[BEGIN Supplied records]

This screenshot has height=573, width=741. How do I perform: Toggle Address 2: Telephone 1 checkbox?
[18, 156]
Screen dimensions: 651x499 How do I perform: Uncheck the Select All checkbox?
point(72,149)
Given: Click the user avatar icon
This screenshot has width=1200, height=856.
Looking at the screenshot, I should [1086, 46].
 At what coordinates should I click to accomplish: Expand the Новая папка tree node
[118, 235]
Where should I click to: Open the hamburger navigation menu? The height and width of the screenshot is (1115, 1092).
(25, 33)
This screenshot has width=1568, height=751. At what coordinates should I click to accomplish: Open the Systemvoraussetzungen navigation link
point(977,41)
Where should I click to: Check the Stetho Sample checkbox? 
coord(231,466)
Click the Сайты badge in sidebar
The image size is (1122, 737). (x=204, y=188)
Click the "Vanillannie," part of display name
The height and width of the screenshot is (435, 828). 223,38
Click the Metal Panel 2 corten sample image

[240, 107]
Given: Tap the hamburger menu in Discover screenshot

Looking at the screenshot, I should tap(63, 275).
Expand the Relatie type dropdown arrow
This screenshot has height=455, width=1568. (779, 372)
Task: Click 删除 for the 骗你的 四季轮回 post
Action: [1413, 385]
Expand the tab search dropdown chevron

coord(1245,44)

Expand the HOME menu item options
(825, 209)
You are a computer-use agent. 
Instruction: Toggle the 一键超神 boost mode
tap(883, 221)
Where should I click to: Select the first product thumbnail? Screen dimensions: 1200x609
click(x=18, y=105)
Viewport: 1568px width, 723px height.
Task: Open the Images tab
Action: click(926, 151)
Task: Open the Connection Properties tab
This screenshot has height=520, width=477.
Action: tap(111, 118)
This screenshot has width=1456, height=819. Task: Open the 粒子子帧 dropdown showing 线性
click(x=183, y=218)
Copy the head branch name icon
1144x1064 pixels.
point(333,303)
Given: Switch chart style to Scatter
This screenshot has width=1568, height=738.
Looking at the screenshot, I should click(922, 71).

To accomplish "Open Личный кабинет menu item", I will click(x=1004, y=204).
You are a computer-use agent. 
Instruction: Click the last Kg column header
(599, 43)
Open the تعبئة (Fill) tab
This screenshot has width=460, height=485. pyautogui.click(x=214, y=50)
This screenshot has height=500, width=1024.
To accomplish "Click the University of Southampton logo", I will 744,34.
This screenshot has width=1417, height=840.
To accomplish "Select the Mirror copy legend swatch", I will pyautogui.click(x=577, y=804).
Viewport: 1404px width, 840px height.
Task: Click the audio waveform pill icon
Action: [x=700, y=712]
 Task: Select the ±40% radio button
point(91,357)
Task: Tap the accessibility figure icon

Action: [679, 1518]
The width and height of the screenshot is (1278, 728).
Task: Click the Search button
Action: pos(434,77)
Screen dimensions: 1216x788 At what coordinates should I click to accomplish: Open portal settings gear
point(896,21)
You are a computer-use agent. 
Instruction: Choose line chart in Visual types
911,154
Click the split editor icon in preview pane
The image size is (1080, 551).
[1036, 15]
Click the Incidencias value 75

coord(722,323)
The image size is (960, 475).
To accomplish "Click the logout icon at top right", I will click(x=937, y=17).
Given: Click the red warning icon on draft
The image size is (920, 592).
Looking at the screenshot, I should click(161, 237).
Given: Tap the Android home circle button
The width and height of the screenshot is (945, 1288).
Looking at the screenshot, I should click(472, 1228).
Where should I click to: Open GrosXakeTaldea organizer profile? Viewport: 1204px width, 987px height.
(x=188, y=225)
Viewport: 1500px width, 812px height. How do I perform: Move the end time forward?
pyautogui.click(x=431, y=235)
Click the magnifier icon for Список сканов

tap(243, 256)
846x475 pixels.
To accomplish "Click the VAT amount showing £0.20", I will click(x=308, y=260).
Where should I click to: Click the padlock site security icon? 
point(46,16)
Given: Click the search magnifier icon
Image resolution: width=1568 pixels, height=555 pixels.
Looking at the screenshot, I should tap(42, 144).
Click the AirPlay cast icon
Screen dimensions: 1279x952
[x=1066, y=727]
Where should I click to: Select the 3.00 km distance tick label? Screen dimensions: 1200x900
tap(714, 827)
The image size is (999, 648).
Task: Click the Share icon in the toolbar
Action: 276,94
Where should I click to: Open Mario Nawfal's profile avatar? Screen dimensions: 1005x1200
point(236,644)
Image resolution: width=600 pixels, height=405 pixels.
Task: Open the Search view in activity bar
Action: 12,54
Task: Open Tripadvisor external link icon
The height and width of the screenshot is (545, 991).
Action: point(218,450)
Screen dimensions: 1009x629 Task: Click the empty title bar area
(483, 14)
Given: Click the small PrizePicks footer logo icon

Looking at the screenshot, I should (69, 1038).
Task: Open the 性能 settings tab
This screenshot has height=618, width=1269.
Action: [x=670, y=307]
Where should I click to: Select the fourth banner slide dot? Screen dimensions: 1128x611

[END Supplied records]

- [Work to complete]: Can you render all the lines above as a numbered list, leaving out the blank ones?

- [Solution for this exercise]:
1. This screenshot has height=573, width=741. How do I perform: Toggle Address 2: Telephone 1 checkbox?
2. [18, 156]
3. Screen dimensions: 651x499 How do I perform: Uncheck the Select All checkbox?
4. point(72,149)
5. Given: Click the user avatar icon
6. This screenshot has width=1200, height=856.
7. Looking at the screenshot, I should [1086, 46].
8.  At what coordinates should I click to accomplish: Expand the Новая папка tree node
9. [118, 235]
10. Where should I click to: Open the hamburger navigation menu? The height and width of the screenshot is (1115, 1092).
11. (25, 33)
12. This screenshot has width=1568, height=751. At what coordinates should I click to accomplish: Open the Systemvoraussetzungen navigation link
13. point(977,41)
14. Where should I click to: Check the Stetho Sample checkbox? 
15. coord(231,466)
16. Click the Сайты badge in sidebar
17. The image size is (1122, 737). (x=204, y=188)
18. Click the "Vanillannie," part of display name
19. The height and width of the screenshot is (435, 828). 223,38
20. Click the Metal Panel 2 corten sample image
21. [240, 107]
22. Given: Tap the hamburger menu in Discover screenshot
23. Looking at the screenshot, I should tap(63, 275).
24. Expand the Relatie type dropdown arrow
25. This screenshot has height=455, width=1568. (779, 372)
26. Task: Click 删除 for the 骗你的 四季轮回 post
27. Action: [1413, 385]
28. Expand the tab search dropdown chevron
29. coord(1245,44)
30. Expand the HOME menu item options
31. (825, 209)
32. You are a computer-use agent. 
33. Instruction: Toggle the 一键超神 boost mode
34. tap(883, 221)
35. Where should I click to: Select the first product thumbnail? Screen dimensions: 1200x609
36. click(x=18, y=105)
37. Viewport: 1568px width, 723px height.
38. Task: Open the Images tab
39. Action: click(926, 151)
40. Task: Open the Connection Properties tab
41. This screenshot has height=520, width=477.
42. Action: tap(111, 118)
43. This screenshot has width=1456, height=819. Task: Open the 粒子子帧 dropdown showing 线性
44. click(x=183, y=218)
45. Copy the head branch name icon
46. 1144x1064 pixels.
47. point(333,303)
48. Given: Switch chart style to Scatter
49. This screenshot has width=1568, height=738.
50. Looking at the screenshot, I should click(922, 71).
51. To accomplish "Open Личный кабинет menu item", I will click(x=1004, y=204).
52. You are a computer-use agent. 
53. Instruction: Click the last Kg column header
54. (599, 43)
55. Open the تعبئة (Fill) tab
56. This screenshot has width=460, height=485. pyautogui.click(x=214, y=50)
57. This screenshot has height=500, width=1024.
58. To accomplish "Click the University of Southampton logo", I will 744,34.
59. This screenshot has width=1417, height=840.
60. To accomplish "Select the Mirror copy legend swatch", I will pyautogui.click(x=577, y=804).
61. Viewport: 1404px width, 840px height.
62. Task: Click the audio waveform pill icon
63. Action: [x=700, y=712]
64.  Task: Select the ±40% radio button
65. point(91,357)
66. Task: Tap the accessibility figure icon
67. Action: [679, 1518]
68. The width and height of the screenshot is (1278, 728).
69. Task: Click the Search button
70. Action: pos(434,77)
71. Screen dimensions: 1216x788 At what coordinates should I click to accomplish: Open portal settings gear
72. point(896,21)
73. You are a computer-use agent. 
74. Instruction: Choose line chart in Visual types
75. 911,154
76. Click the split editor icon in preview pane
77. The image size is (1080, 551).
78. [1036, 15]
79. Click the Incidencias value 75
80. coord(722,323)
81. The image size is (960, 475).
82. To accomplish "Click the logout icon at top right", I will click(x=937, y=17).
83. Given: Click the red warning icon on draft
84. The image size is (920, 592).
85. Looking at the screenshot, I should click(161, 237).
86. Given: Tap the Android home circle button
87. The width and height of the screenshot is (945, 1288).
88. Looking at the screenshot, I should click(472, 1228).
89. Where should I click to: Open GrosXakeTaldea organizer profile? Viewport: 1204px width, 987px height.
90. (x=188, y=225)
91. Viewport: 1500px width, 812px height. How do I perform: Move the end time forward?
92. pyautogui.click(x=431, y=235)
93. Click the magnifier icon for Список сканов
94. tap(243, 256)
95. 846x475 pixels.
96. To accomplish "Click the VAT amount showing £0.20", I will click(x=308, y=260).
97. Where should I click to: Click the padlock site security icon? 
98. point(46,16)
99. Given: Click the search magnifier icon
100. Image resolution: width=1568 pixels, height=555 pixels.
101. Looking at the screenshot, I should tap(42, 144).
102. Click the AirPlay cast icon
103. Screen dimensions: 1279x952
104. [x=1066, y=727]
105. Where should I click to: Select the 3.00 km distance tick label? Screen dimensions: 1200x900
106. tap(714, 827)
107. The image size is (999, 648).
108. Task: Click the Share icon in the toolbar
109. Action: 276,94
110. Where should I click to: Open Mario Nawfal's profile avatar? Screen dimensions: 1005x1200
111. point(236,644)
112. Image resolution: width=600 pixels, height=405 pixels.
113. Task: Open the Search view in activity bar
114. Action: 12,54
115. Task: Open Tripadvisor external link icon
116. The height and width of the screenshot is (545, 991).
117. Action: point(218,450)
118. Screen dimensions: 1009x629 Task: Click the empty title bar area
119. (483, 14)
120. Given: Click the small PrizePicks footer logo icon
121. Looking at the screenshot, I should (69, 1038).
122. Task: Open the 性能 settings tab
123. This screenshot has height=618, width=1269.
124. Action: [x=670, y=307]
125. Where should I click to: Select the fourth banner slide dot? Screen dimensions: 1128x611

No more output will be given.